● **SOURCE EXTRACT**:
● ● ● ● ● ● ●
Conjugated polymers (CPs) are key materials for various optoelectronic applications, including chemical and bio sensors^1–9 that detect from ions, biomolecules to dangerous chemical gases, and security inks^10–12 for hidden information delivery or anti-counterfeiting. The optoelectronic properties of CPs are determined by both the intrachain (intrinsic) and the interchain (packing) properties of the polymer chains. While the intrachain properties are mainly determined by the chemical structure of the main chain, the interchain properties are driven by the polymer packing, which is influenced by various design factors. Therefore, the rational design of both the intrachain and the interchain properties of CPs is important for realizing CP applications with optimal characteristics.

Various strategies for regulating the intrachain properties of CPs through the design of the conjugated main chain have been investigated, including atom substitution,^13–15 addition of functional groups,^16,17 and the modification of CP building blocks.^18,19 These main chain design strategies also partly affect the interchain properties of CPs: for example, introducing planar building blocks and linkages, such as thiophene linked diketopyrrolopyrrole (DPP), promote close co-facial packing of CPs' main chain, which results in enhanced hole mobility in CP films.¹³

However, unlike the widely investigated main chain design of CPs, the effects of flexible side chains on the interpolymer assembly and packing are rather unexplored. Flexible side chains are often introduced mainly to provide solubility to the rigid-rod like CPs. For this purpose, long and branched side chains are usually adapted into CPs without a thorough consideration of their effects on the interchain packing. However, recent work has emphasized the role of the side chain and discusses it as an important design parameter to tune the properties of CPs. For instance, by investigating different side chains on the same conjugated main chain backbone, the side chain design has proven to be critical to the interchain properties.^20–23 Our research group recently showed an increase in hole mobility of three orders of magnitude in aligned lyotropic liquid crystalline CPs by rationally designing the molecular architecture of side chains together with the main chain conformation and form factor, which rendered directed self-assembly and packing of CPs.²⁴ Therefore, the optimization of CP characteristics requires a careful control for both intrachain and interchain properties: for this purpose, simultaneous design of conjugated main chain as well as flexible side chain is essential.

With recent development of high-end scanning and copying technologies, counterfeiting has become a serious problem due to easy accessibility as well as its high quality.¹⁰ In this trend, security inks for anti-counterfeiting or hidden information delivery have become a research field of great interest.^{10–12,25–28} Security inks provide invisible information in the initial stage which is not possible to read or photocopy; the hidden information such as color, pattern or letters are programed to be revealed under certain circumstances. Various functional organic molecules have been developed for security inks.^25–28 In these molecular systems the hidden information was encoded based on fluorescence or color changes upon specific treatment (heat, chemical, or photo irradiation), and the concealed information was readable under irradiation of UV light. On the other hand, in case of CPs, polydiacetylenes that are prepared from unique molecular assembly of diacetylene monomers have mostly been investigated for security ink application, based on colorimetric change upon heat treatment.^10–12 However, CPs with aromatic conjugated main chains have not been fully investigated for security ink application despite its great potential based on the readily tunable optimal properties through systematic molecular design.
● ● ● ● ● ● ●
● **DATA LINES**:
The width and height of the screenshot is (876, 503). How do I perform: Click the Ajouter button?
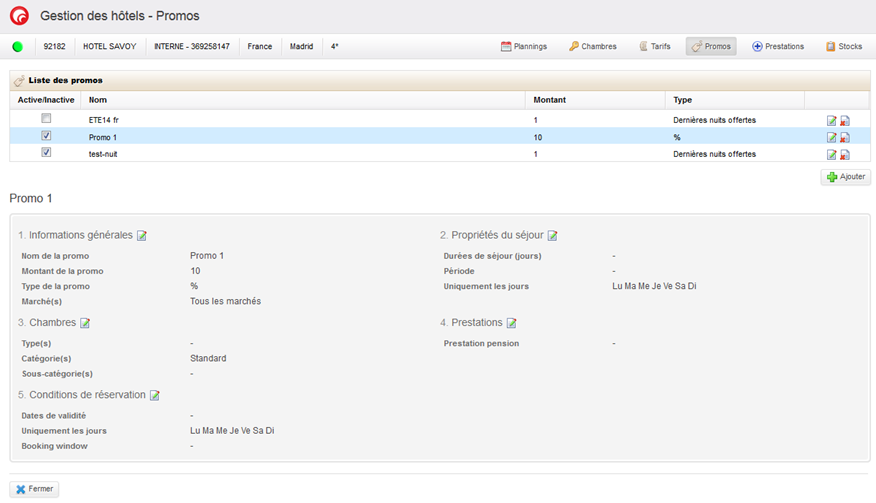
● ● ● ● ● ● ●
● **EXERCISE TASK**: Extend the passage on conjugated polymers by writing what comes after its last sentence. The lines come from a different source than the passage on conjugated polymers.

● **RESPONSE TO THE EXERCISE**:
In this work, we demonstrate the modification of the optical and electrochemical properties of diketopyrrolopyrrole (DPP)-based CPs by controlling both the interchain and intrachain properties with effective but simple polymer-design strategies. We synthesized three CPs having an alternating donor–acceptor structure (P1, P2 and P3 in Fig. 1) using a phenyl linker connecting the electron-withdrawing DPP unit and an electron-donating building block. Regardless of three different electron-donating building blocks, all three CPs have almost identical absorption in diluted solutions and deep highest occupied molecular orbitals (HOMOs). This is caused by the large dihedral angle of the phenyl linker, which ensures a restricted effective conjugation length. In contrast, the interchain packing of the three CPs in the aggregated-film state was gradually adjusted by changing the bulkiness and linking directions of the side chains (Fig. 1) to control the optical absorbance and HOMO levels. The color gradation of CPs in the aggregated state, in contrast to their identical color in solution, enables us to demonstrate the encoding of covert information utilizing CP solutions as security inks on a silica substrate, which immediately develop hidden information by water dipping.

Fig. 1 Chemical structures of the designed CPs: P1, P2 and P3. All three polymers have a phenyl linker between the electron-donating and electron-withdrawing building blocks to control the intrachain properties of CPs. Side chains with different bulkiness and direction are implemented to control the interchain interactions between CP chains.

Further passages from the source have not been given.